ISM manufacturing index expected to remain strong — The market consensus is for today’s Nov ISM manufacturing index to show a small -0.4 decline to 58.3, adding to October’s -2.1 point decline to 58.7. But even if the index today falls by the expected -0.4 points, the index would still be in strong shape at only -2.5 points below September’s 13-year high of 60.8. U.S. manufacturing confidence remains strong due to recent U.S. GDP growth near 3% and much stronger growth overseas. In addition, the orders pipeline is in good shape with the Oct ISM manufacturing new orders sub-index at 63.4.

Vehicle sales expected give back a bit more of Sep’s hurricane surge — The market consensus is for today’s Nov total vehicle sales report to move lower to 17.50 million from October’s 17.98 million. U.S. vehicle sales in September spiked higher by +15.2% to a new 12-year high of 18.47 million units due to the need to replace vehicles damaged or destroyed by Hurricane Harvey. Vehicle sales are now dropping back to more sustainable levels. The surge in vehicle sales gave a temporary boost to U.S. GDP and to the U.S. manufacturing sector.

Senate tax bill spills into Friday — The Senate on Thursday evening gave up trying to get a final vote on the tax bill and is instead scheduled to reconvene Friday morning. Senate Majority Leader McConnell on Thursday ran into a major road block when (1) the Senate parliamentarian ruled against putting Senator Corker’s tax-hike trigger in the tax bill, and (2) the nonpartisan Joint Committee on Taxation said that bill would produce a $1 trillion deficit over 10 years even after dynamic scoring for stronger economic growth. That prompted a mutiny by Senator Corker and his two compadres (Flake and Lankford), who demanded major changes in the bill to reduce the deficit impact.

If the Senate can approve the tax bill on Friday, the next step would be for House Speaker Ryan to see if he can get House Republicans to pass the Senate bill as-is. If so, then the Republicans’ tax bill would be done and ready for President Trump’s signature. If not, then House and Senate Republicans would have to hold a conference committee to reach a compromise bill and both houses of Congress would then have to pass that bill, a process that could take a matter of days or even weeks, assuming it happens at all.
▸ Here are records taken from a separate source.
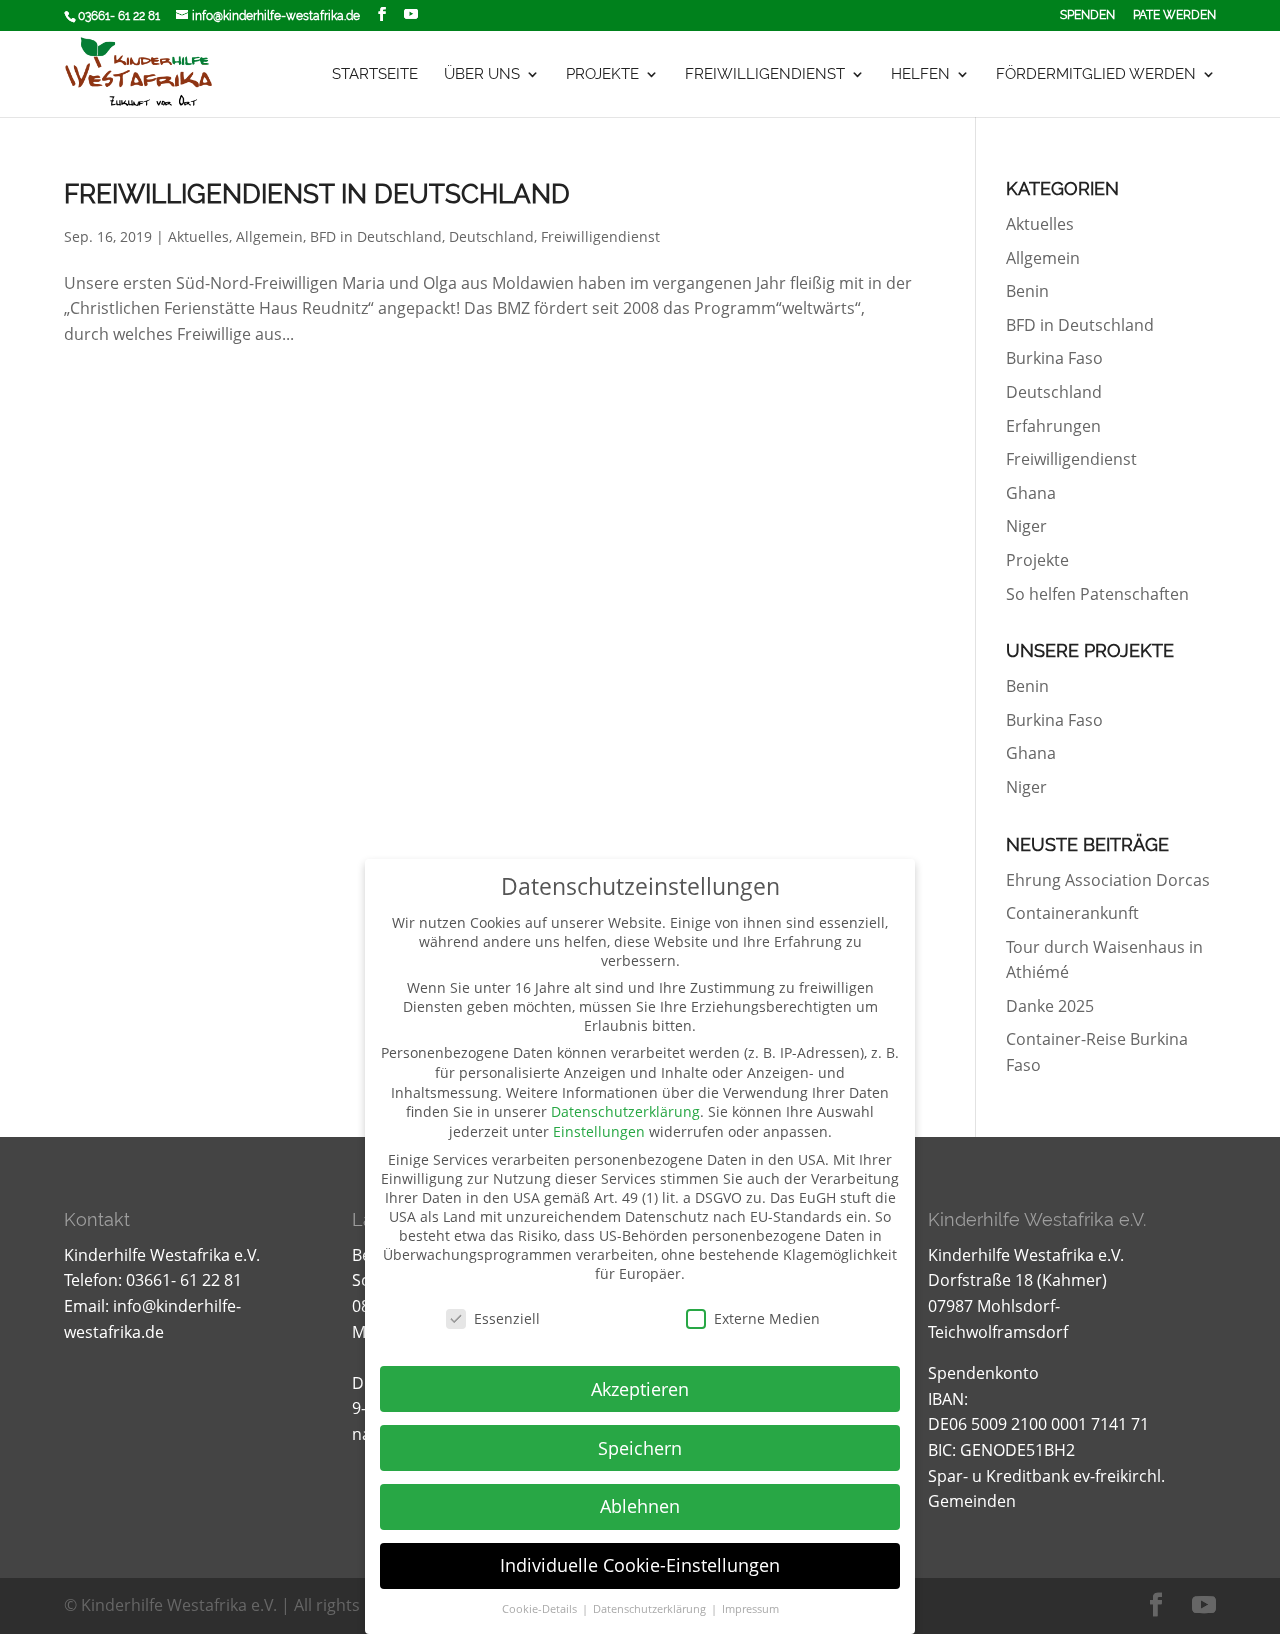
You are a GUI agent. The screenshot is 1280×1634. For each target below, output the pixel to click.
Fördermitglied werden (1096, 75)
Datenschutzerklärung (625, 1111)
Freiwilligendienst (765, 75)
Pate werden (1174, 15)
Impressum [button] (750, 1609)
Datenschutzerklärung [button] (651, 1609)
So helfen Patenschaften (1097, 594)
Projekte (602, 75)
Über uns (482, 75)
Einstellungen (599, 1131)
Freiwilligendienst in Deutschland (317, 194)
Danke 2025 (1050, 1006)
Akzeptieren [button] (640, 1389)
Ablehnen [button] (640, 1506)
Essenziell (507, 1318)
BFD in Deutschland (376, 236)
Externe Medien (767, 1318)
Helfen (920, 75)
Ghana (1031, 493)
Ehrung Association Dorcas (1108, 880)
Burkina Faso (1054, 358)
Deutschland (491, 236)
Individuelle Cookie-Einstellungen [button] (640, 1565)
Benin (1027, 291)
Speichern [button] (640, 1448)
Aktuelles (198, 236)
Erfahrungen (1053, 426)
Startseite (375, 75)
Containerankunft (1072, 913)
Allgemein (269, 236)
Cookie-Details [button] (541, 1609)
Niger (1026, 526)
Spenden (1087, 15)
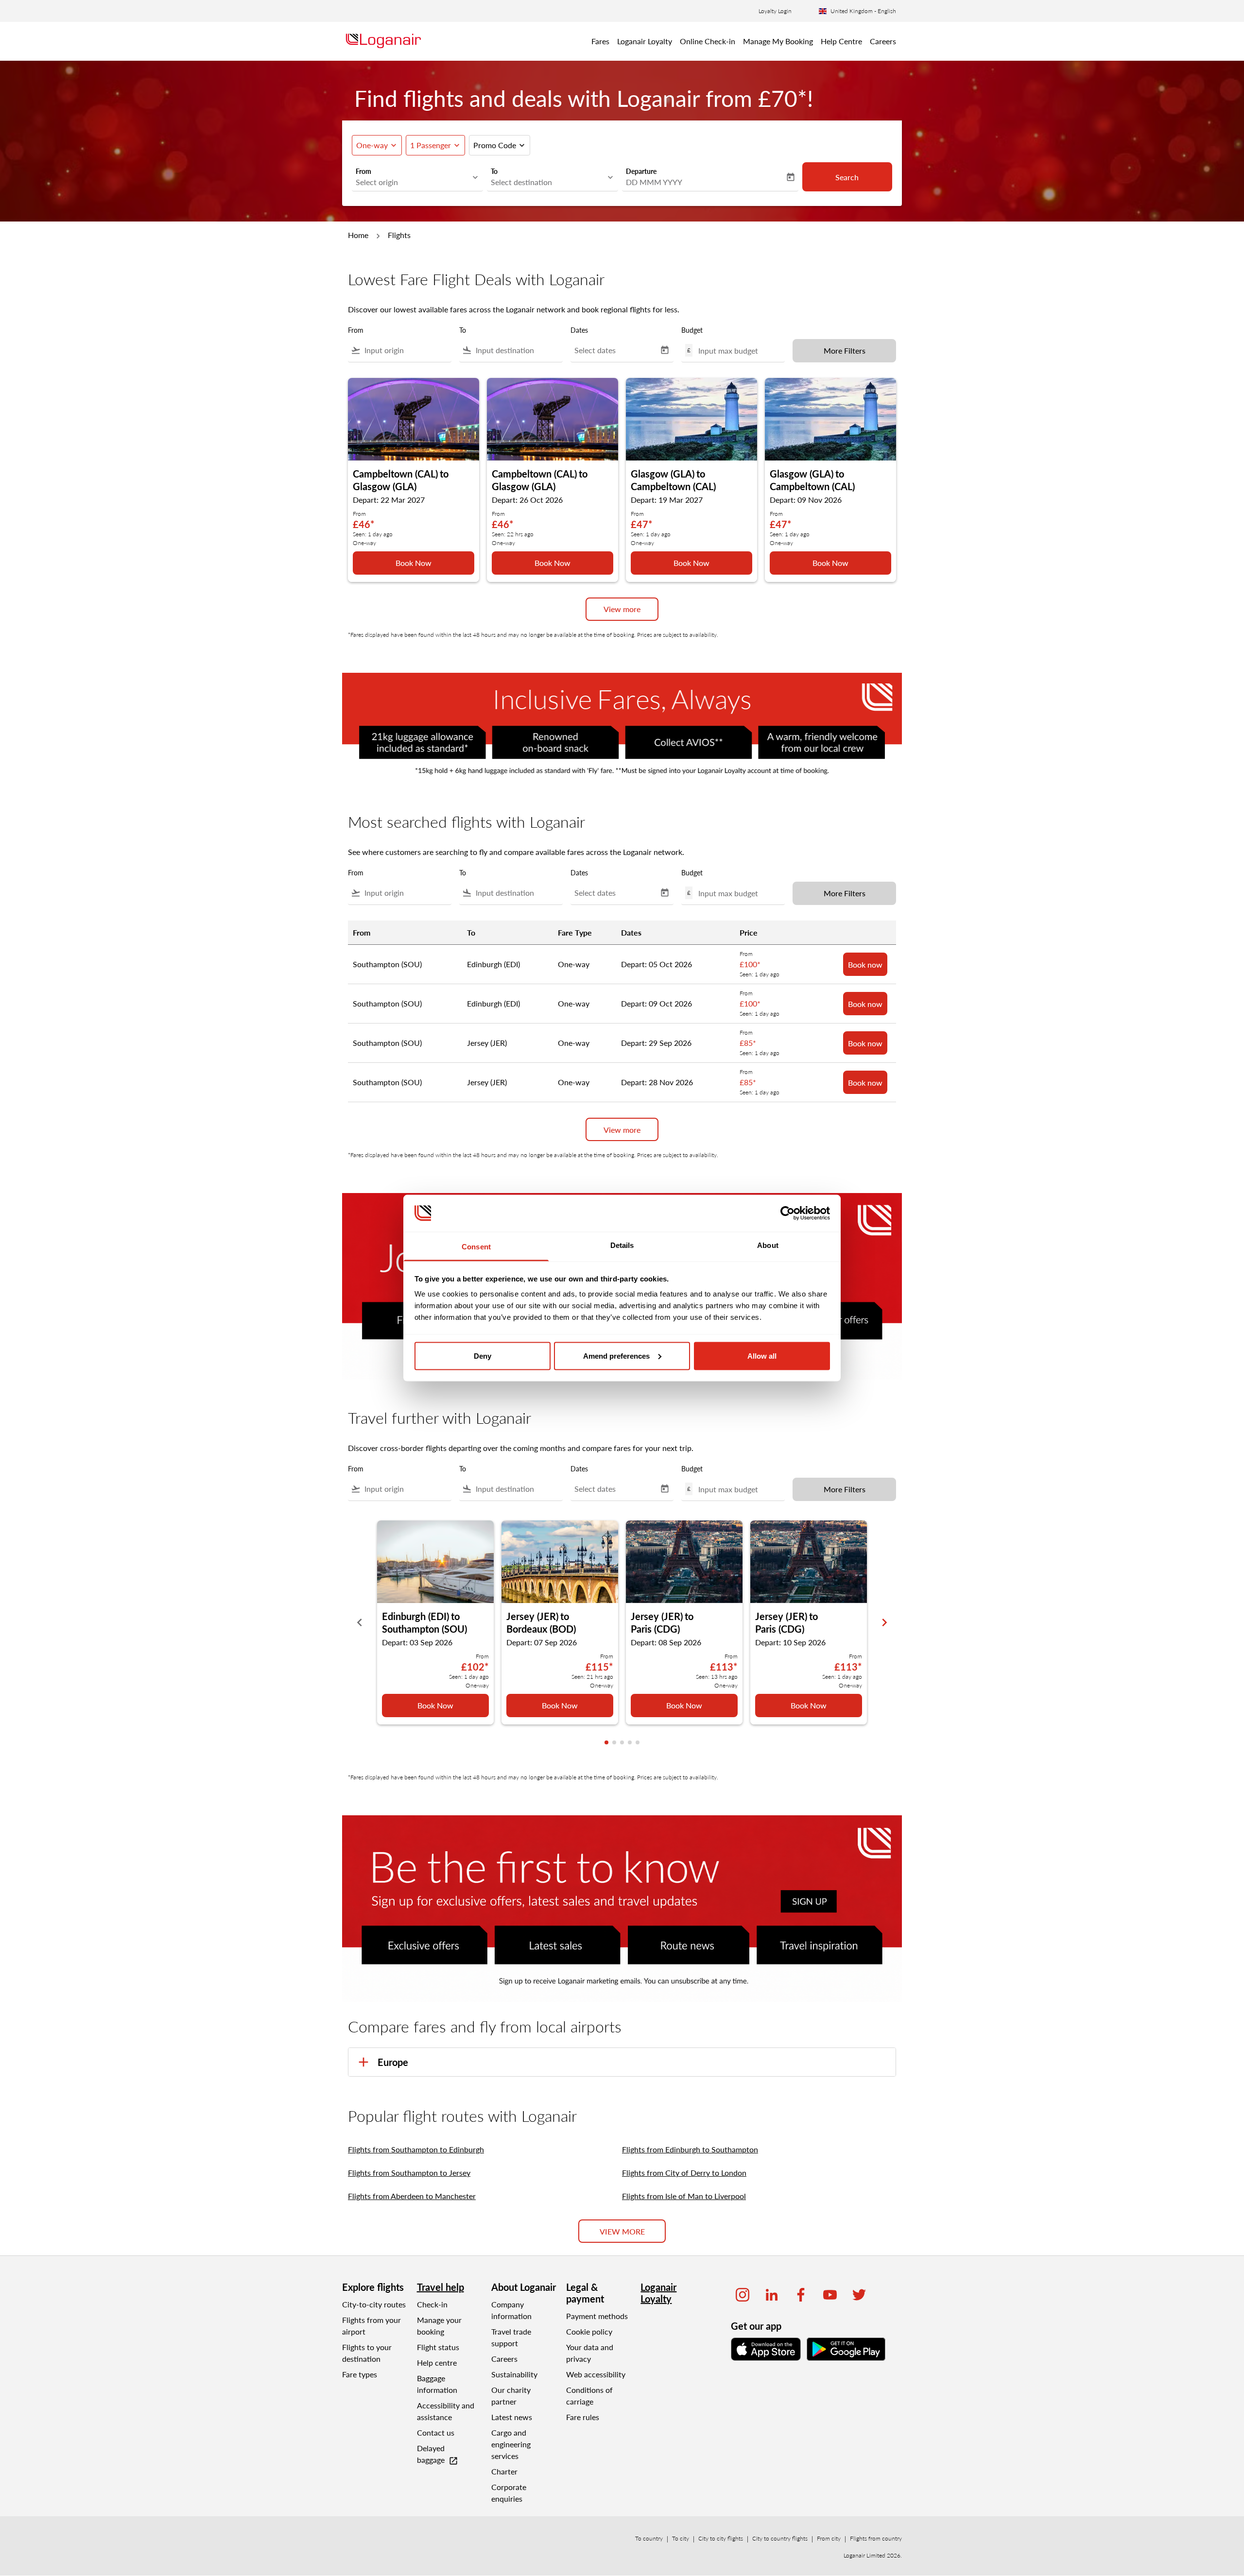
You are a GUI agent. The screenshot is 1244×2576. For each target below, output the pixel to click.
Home (358, 234)
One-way (372, 145)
The betting odds indicate a strong likelihood that Congress will pass the tax bill. The betting odds for passage for a corporate tax cut by year-end rose by +9 points late Thursday to a new record high of 73% at PredictIt.org. The odds for a tax cut by March 31, 2018, three months later, rose by +5 points to a new record high of 85%.

Oil production cut agreement is extended through end-2018 — OPEC and non-OPEC members at their meeting on Thursday agreed to extend their production cut by 9 months to the end of 2018. That decision was in line with market expectations and Jan WTI crude oil futures closed modestly higher by +0.17%.

There was a little disappointment that the group decided to hold a review of the agreement in June 2018, which suggested that the agreement could be diluted for the second half of 2018. However, oil producers insisted that the review will only be a formality and that any dilution would be unlikely.

In any case, now that OPEC and Russian production figures are largely known through 2018, the two main variables for oil prices will be (1) world oil demand, and (2) U.S. shale production. U.S. oil production has soared by 983,000 bpd (+11%) since November 2016 when oil producers first agreed to their 1.8 million bpd production cut. That means that U.S. producers have nullified more than half of the OPEC/non-OPEC production cut and have captured market share away from the OPEC/non-OPEC group.

With Jan Brent crude oil prices late Thursday at the elevated price of $63.57 per barrel and Jan WTI oil prices at $57.40, there is every reason to believe that U.S. shale producers will continue to ramp up their production since they can lock in a profit by selling near-term oil futures. Indeed, the IEA is forecasting that non-OPEC production in 2018 will soar by +1.8 million bpd, which would swamp the OPEC production cut and lead to a resumption of the rise in global oil inventories. That would lead to downward pressure on oil prices during 2018 and could suggest that oil prices may already be near the top of their medium-term range.

Republicans devise new plan for avoiding a government shutdown next Friday — Republican leaders’ latest plan for keeping the government open past next Friday’s CR expiration date is for Congress next week to approve a simple, short-term continuing resolution (CR) that would last until Dec 22, just before the Christmas holiday. Congress by Dec 22 would then have to approve another CR that would contain the actual spending levels for the remainder of the fiscal year and possibly address Democratic demands for a Dreamer solution. The Dec 22 CR would last until January and would give committees time to develop appropriations bills. Congress in January could then approve the actual spending bills for the remainder of 2018 that were agreed to in the Dec 22 CR.

The main drama will be whether Republicans by Dec 22 will meet the Democrats’ demand for a Dreamer fix. If not, there may be a government shutdown on Dec 22. The Dec 22 CR will need the support of a handful of Democratic Senators to approve a cloture vote and avoid a Democratic filibuster. In the House, Speaker Ryan may also need some Democratic support if his conservative wing refuses to support the CR. Democrats therefore have some leverage to get the Dreamer solution that they are demanding.